Las Niñeras, Pintura de Candelaria Silvestro
Cada noche ella escuchaba a su bebé llorar y llorar desconsoladamente. “¿Tendrá frío? ¿Hambre? ¿Miedo?”, se preguntaba entre sueños, afiebrada e intentando escapar de una pesadilla que en los últimos días se había apoderado de ella “¡¿Donde está mi bebé?!”, gritaba antes de despertar y de encontrarse llorando entre las sábanas húmedas por la transpiración, entendiendo que la pesadilla continuaba aún en el mundo real. “¿Por qué, Dios, por qué?”, preguntaba en medio de la noche, sintiéndose destrozada, vacía, sin vida. Ella estaba sola, como siempre, sin nadie que la contuviera, que la consolara, ni siquiera que la escuchara.
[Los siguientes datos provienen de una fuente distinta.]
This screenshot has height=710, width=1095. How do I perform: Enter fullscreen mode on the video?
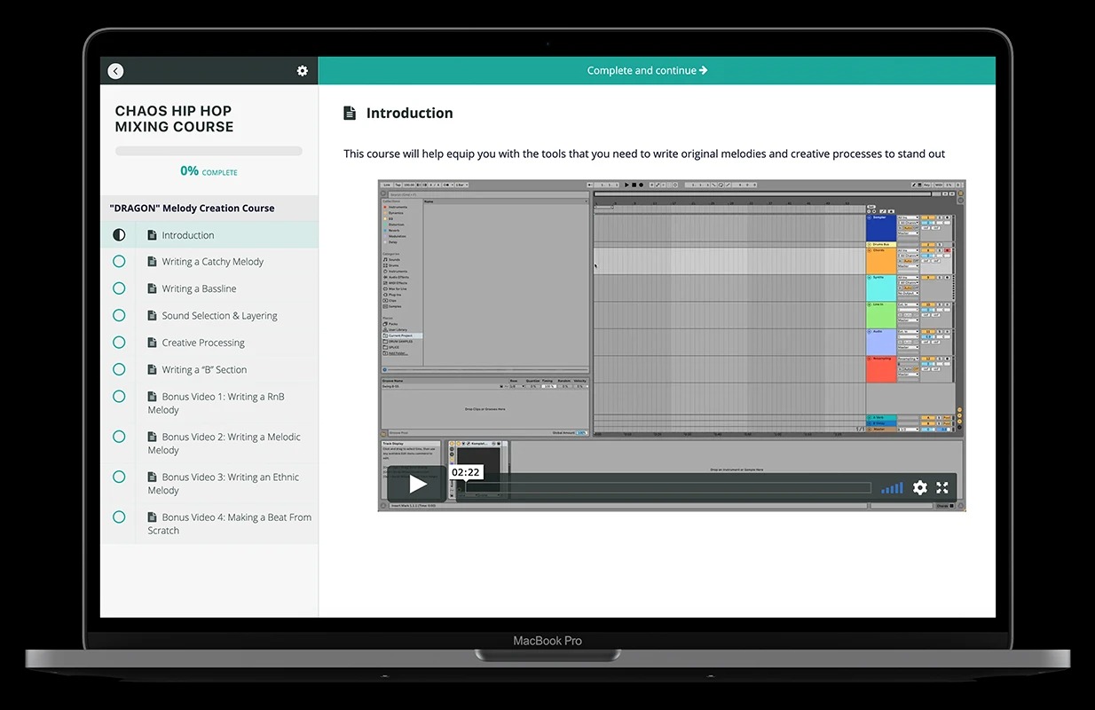click(x=942, y=487)
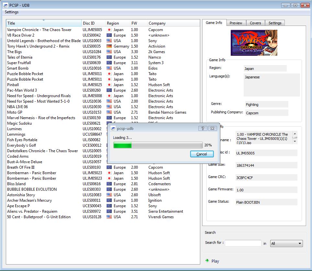
Task: Open the Settings menu
Action: pos(12,12)

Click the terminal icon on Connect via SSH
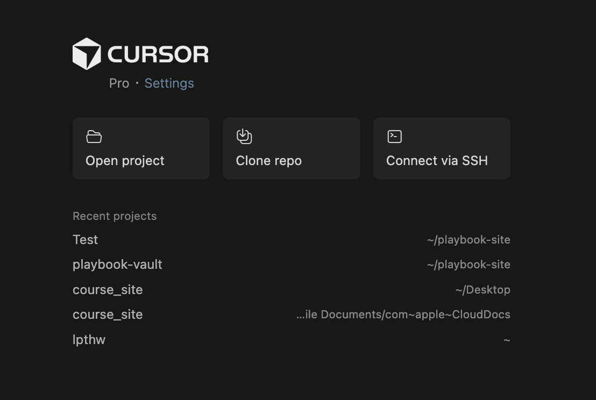394,137
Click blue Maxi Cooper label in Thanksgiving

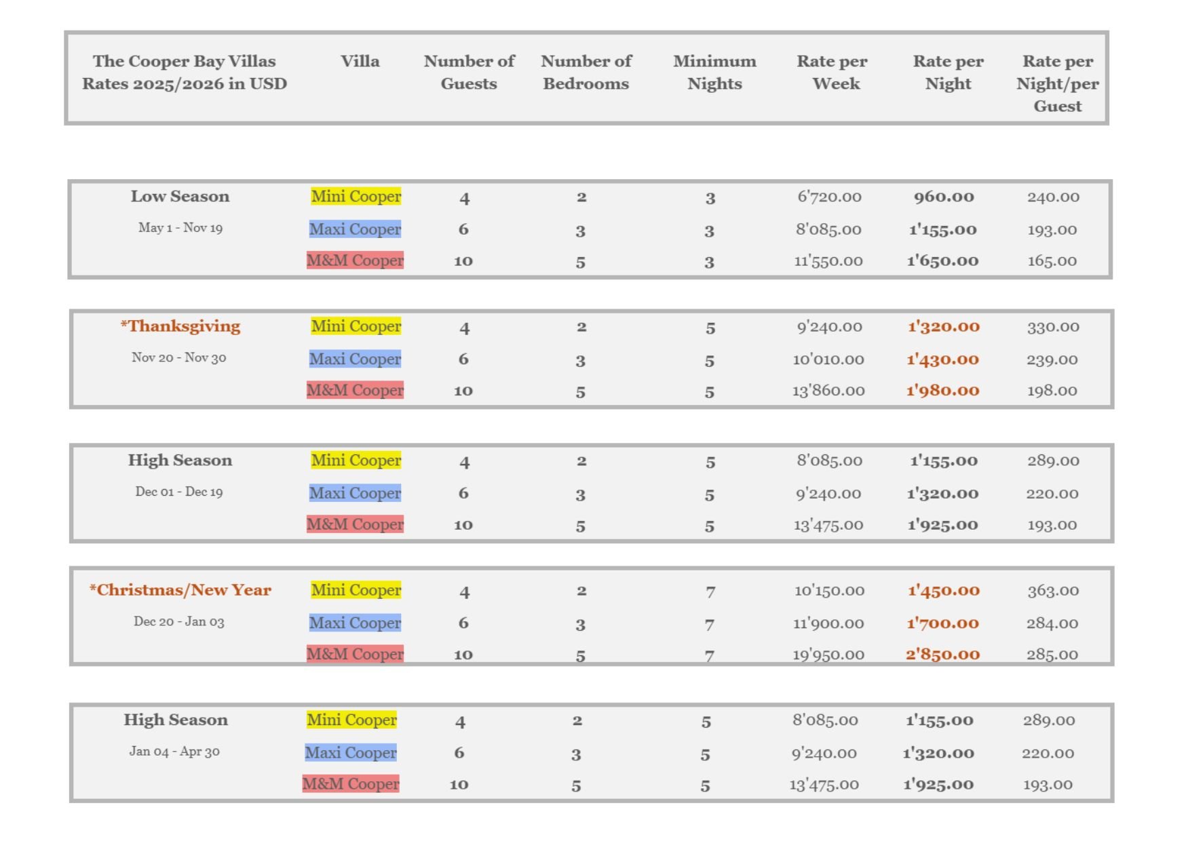[x=355, y=359]
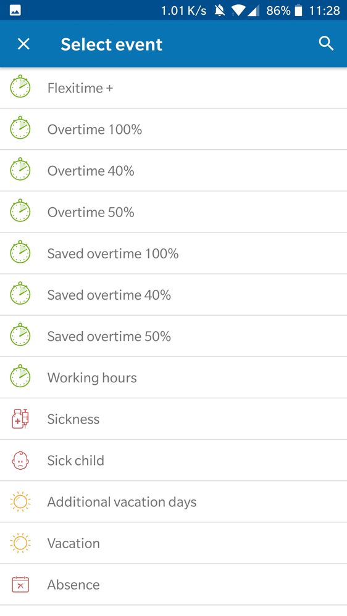Image resolution: width=347 pixels, height=616 pixels.
Task: Pick Saved overtime 50% event
Action: [174, 336]
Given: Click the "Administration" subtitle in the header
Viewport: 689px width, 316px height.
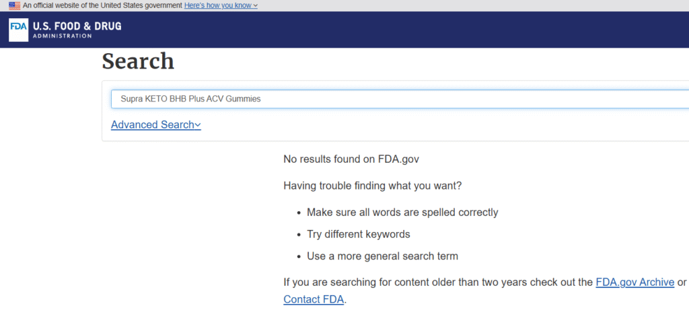Looking at the screenshot, I should click(62, 36).
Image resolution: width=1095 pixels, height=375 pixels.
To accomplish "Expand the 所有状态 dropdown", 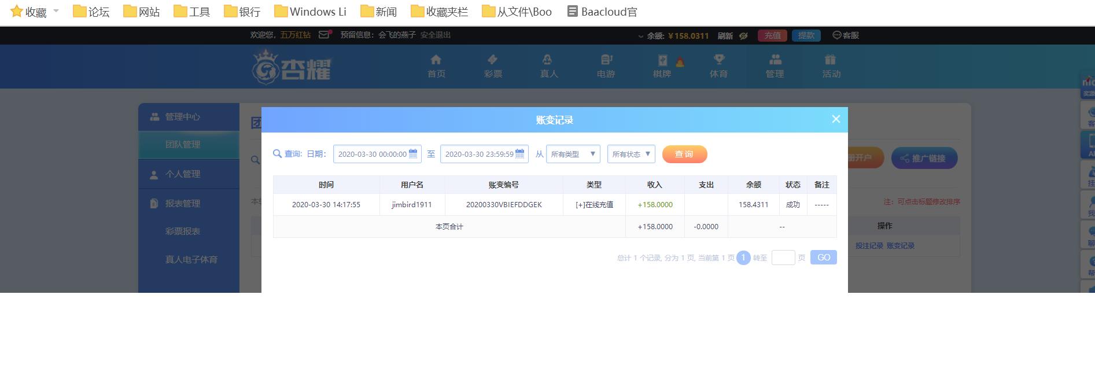I will 631,154.
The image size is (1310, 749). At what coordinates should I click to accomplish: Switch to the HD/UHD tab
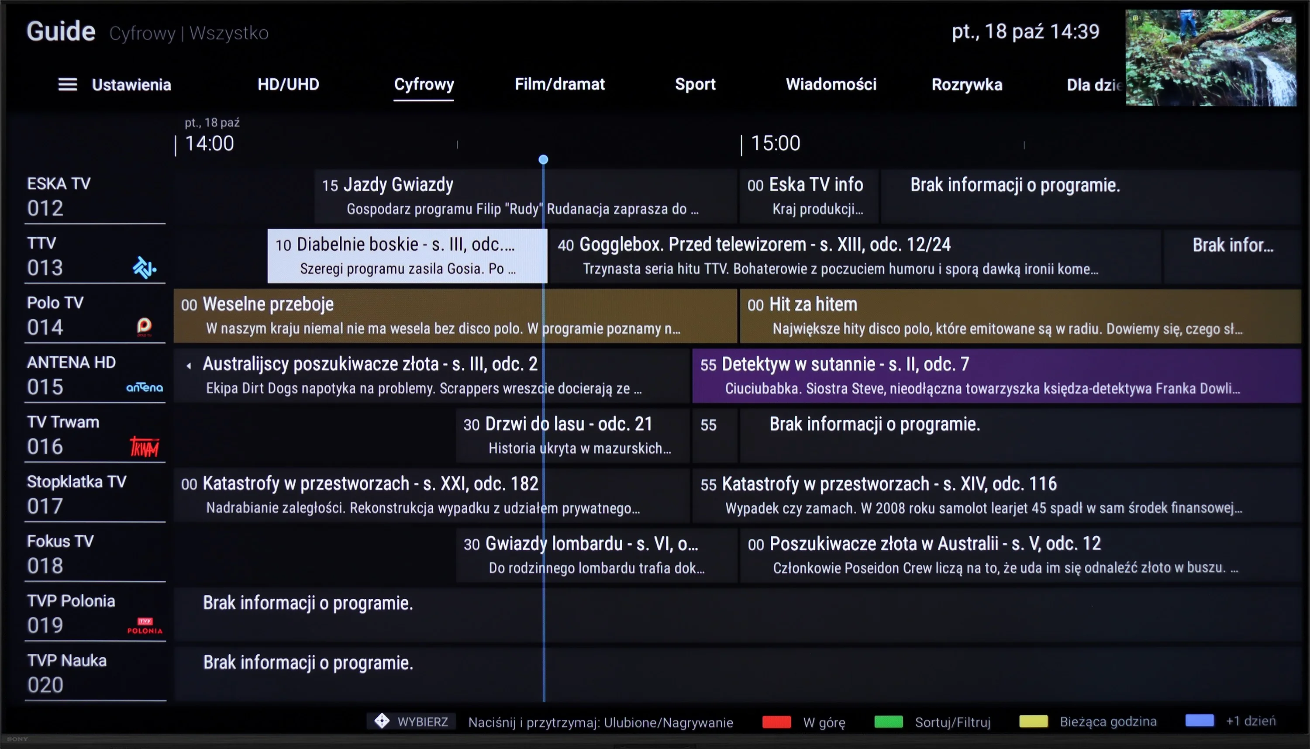tap(288, 84)
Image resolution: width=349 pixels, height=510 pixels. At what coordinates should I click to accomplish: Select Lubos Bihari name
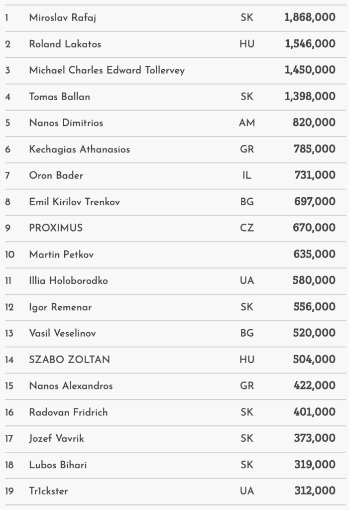tap(58, 465)
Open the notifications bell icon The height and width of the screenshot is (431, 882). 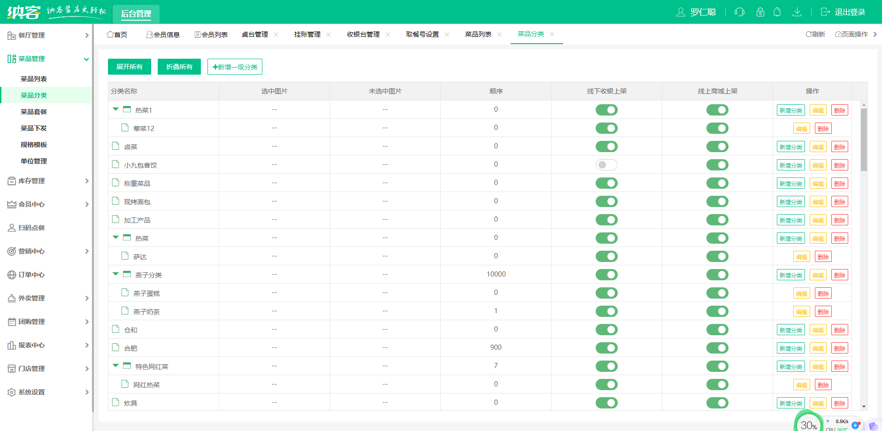(777, 12)
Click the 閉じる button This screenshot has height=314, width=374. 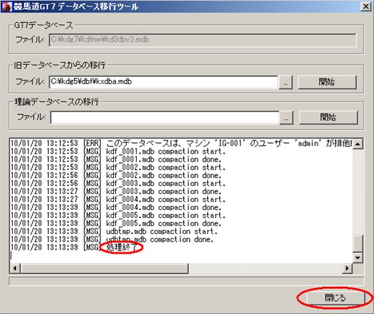point(335,297)
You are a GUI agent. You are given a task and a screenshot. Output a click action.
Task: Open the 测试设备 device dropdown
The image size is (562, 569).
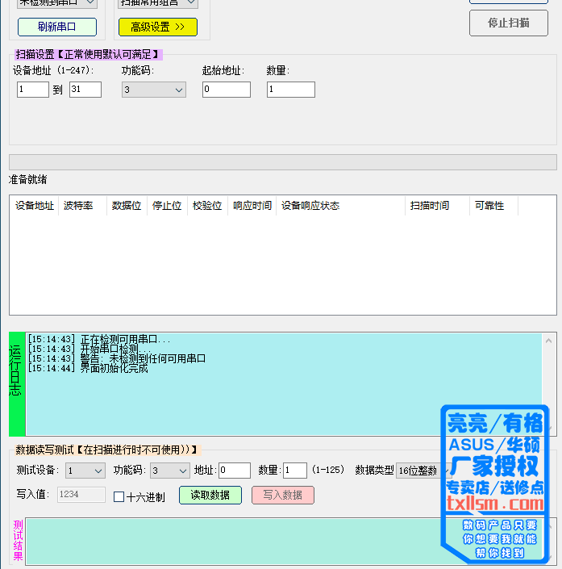pyautogui.click(x=85, y=471)
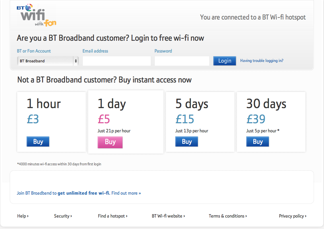Open the Security footer link
Screen dimensions: 324x229
(x=63, y=216)
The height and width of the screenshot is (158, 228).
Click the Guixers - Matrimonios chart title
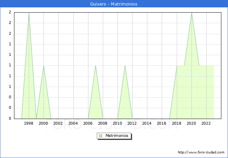(x=114, y=4)
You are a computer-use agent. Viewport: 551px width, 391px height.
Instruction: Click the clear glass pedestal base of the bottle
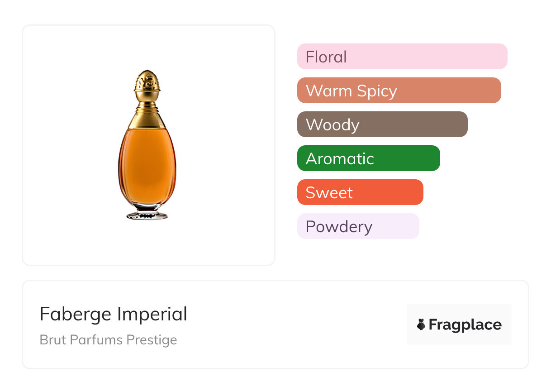click(x=147, y=214)
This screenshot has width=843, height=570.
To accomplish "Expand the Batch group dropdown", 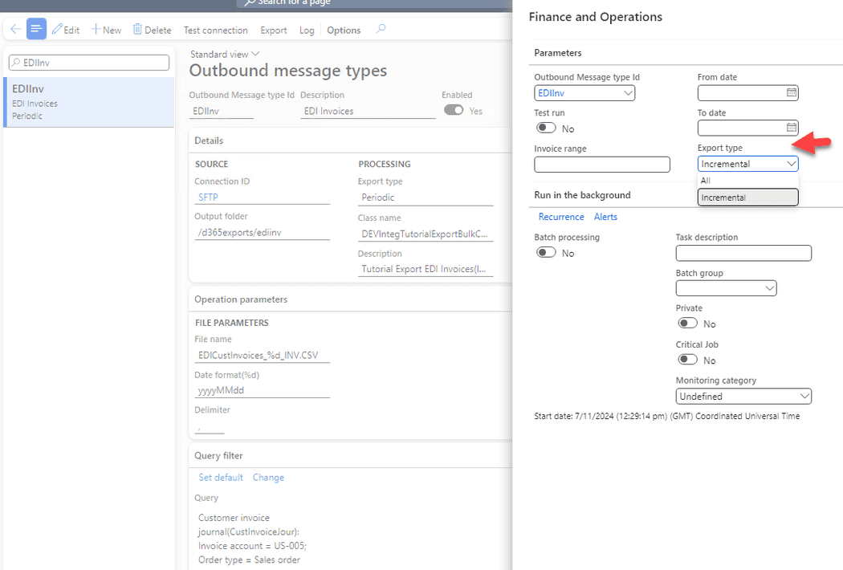I will (768, 287).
Sus padres no le dirigían la palabra desde que se enteraron de su embarazo y ella se fuera de casa jurando no volver jamás. Ellos ni siquiera imaginaban lo que había sucedido. Sus amigas al principio la acompañaron pero al poco tiempo se olvidaron de ella y como típicas adolescentes salían con sus novios preocupándose tan solo por que ropa ponerse el sábado para ir a bailar. Y su novio, bueno, apenas nació el bebé, la dejó por otra chica que había conocido unos días antes. Pero, a pesar de este panorama tan desolador, ella consiguió trabajo en un bar, alquiló una pequeña habitación y se propuso luchar por una vida digna para su bebé. Todo funcionaba bien, tenía buena paga, la niñera era dulce y cuidadosa con su bebé y su bebé era encantador y se portaba bastante bien. Pero una noche, hace exactamente un mes, ese hermoso niñito de seis meses, durmió para no despertarse más. Su mamá lo halló en la cuna con los ojitos cerrados y sin ese hermoso brillo en su carita. Ella lo tomó entre sus brazos, desesperada, enloquecida, y salió corriendo a la calle en camisón, en busca de un auto que la llevara al hospital. Pero no hubo nada que hacer. “Muerte súbita”, le explicaron los doctores, aunque esa no era ninguna explicación. “¡Pero si él estaba sano!”, gritaba ella, ante la fría mirada de los médicos.
El velorio fue el comienzo de esta pesadilla. Ver a su amado hijito durmiendo en ese pequeño ataúd, aunque estaba completamente sedada, era la experiencia mas dolorosa y tortuosa que un apersona puede soportar en vida. Ni que decir cuando ya en el cementerio llegó el momento del entierro. Ver como colocaban en ese hueco en la tierra a ese pequeño cajón, a esa rústica cuna de madera en la que su bebé dormía, y luego volver a casa para enfrentarse con la soledad, el silencio y el dolor en su expresión más cruel, destrozó su vida por completo, dejándola sin sueños y sin ánimo de seguir existiendo. Y para hacer aún más cruel todo esto, cada noche, podía escuchar a su bebé llorar, reírse, gritar, balbucear y ella no podía hacer nada, aún conciente de su locura, conciente de lo extraño que resultaba todo esto. Hasta que un día no lo soportó más y salió en medio de la madrugada con la intención de acabar este sufrimiento. Tomó una pala, la cargó a su hombro y se fue caminando lentamente entre medio de sombras y peligros hasta llegar al cementerio en que estaba su adorado hijo. Una hora le llevó desenterrar el pequeño ataúd y abrirlo para liberar al fin a su bebé, a quien tomó calurosamente ente sus brazos, le acarició la frente y lo besó con toda su alma. Así se lo llevó, caminando, desandando las calles indiferentes, cantándole las canciones de cuna que le gustaban, contándole cuanto lo extrañó, cuanto lo ama, cuanto lo cuidará por siempre…En este momento, el bebé duerme otra vez en la cuna, con un pañal limpio que le acaba de poner su cariñosa madre y oliendo a su colonia favorita. Y ella, la mamá, por fin puede volver a dormir tranquila, sin escuchar ya el triste llanto de su bebé.